Syllabus

CS 5073 — Artificial Neural Networks and Evolution — Fall 2019

Course Title:
Artificial Neural Networks and Evolution (ANNE)

Instructor:
Prof. Dean Hougen, Devon Energy Hall 242, 405-325-3150, hougen@ou.edu

Class Hours:
Monday, Wednesday, 10:30-11:45, Felgar Hall 300

Proposed Office Hours:
Monday 9:15-10:15, Wednesday 9:15-10:15; DEH 242

Text Books/Reading Materials:
Each student is required to have access to one or more of the following textbooks:
(The schedule lists appropriate chapters from the first two textbooks. However, there should be free PDFs available of all of these books and you are welcome to find appropriate chapters from the others.
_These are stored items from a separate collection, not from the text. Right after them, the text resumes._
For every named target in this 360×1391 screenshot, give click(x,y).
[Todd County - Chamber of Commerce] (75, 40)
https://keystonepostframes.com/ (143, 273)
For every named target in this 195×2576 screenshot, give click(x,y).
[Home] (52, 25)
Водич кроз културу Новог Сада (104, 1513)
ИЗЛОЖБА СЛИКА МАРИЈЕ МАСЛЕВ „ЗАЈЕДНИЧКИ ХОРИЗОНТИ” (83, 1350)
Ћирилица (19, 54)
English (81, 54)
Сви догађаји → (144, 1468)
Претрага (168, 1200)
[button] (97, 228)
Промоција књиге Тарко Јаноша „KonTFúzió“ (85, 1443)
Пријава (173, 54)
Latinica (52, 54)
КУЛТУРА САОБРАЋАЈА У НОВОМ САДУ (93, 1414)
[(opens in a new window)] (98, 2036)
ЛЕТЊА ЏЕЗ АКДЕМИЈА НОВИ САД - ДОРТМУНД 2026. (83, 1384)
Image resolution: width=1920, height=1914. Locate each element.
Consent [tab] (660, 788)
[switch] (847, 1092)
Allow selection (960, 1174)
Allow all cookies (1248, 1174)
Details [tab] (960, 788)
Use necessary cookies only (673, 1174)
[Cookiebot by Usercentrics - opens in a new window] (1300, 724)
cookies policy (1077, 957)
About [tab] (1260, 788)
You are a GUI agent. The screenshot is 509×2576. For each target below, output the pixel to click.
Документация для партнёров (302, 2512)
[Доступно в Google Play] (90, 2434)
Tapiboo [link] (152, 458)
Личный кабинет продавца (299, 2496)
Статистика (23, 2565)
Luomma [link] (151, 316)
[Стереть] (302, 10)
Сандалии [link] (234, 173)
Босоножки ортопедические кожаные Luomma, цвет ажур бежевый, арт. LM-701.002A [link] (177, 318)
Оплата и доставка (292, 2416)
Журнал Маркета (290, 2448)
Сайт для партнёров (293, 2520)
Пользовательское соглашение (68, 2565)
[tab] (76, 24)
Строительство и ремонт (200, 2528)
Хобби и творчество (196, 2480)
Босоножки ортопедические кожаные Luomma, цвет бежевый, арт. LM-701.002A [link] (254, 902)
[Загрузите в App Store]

My notes on these and other books are available.)
Cover Image Computational Intelligence: An Introduction, Second Edition, Andries P. Engelbrecht, 2007, Wiley. (ISBN: 978-0-470-03561-0)
Cover Image Bio-Inspired Artificial Intelligence: Theories, Methods, and Technologies, Dario Floreano and Claudio Mattiussi, 2008, The MIT Press. (ISBN: 978-0-262-06271-8)
Cover Image Computational Intelligence: Synergies of Fuzzy Logic, Neural Networks, and Evolutionary Computation, Nazmul Siddique and Hojjat Adeli, 2013, Wiley. (ISBN 978-1-118-33784-4)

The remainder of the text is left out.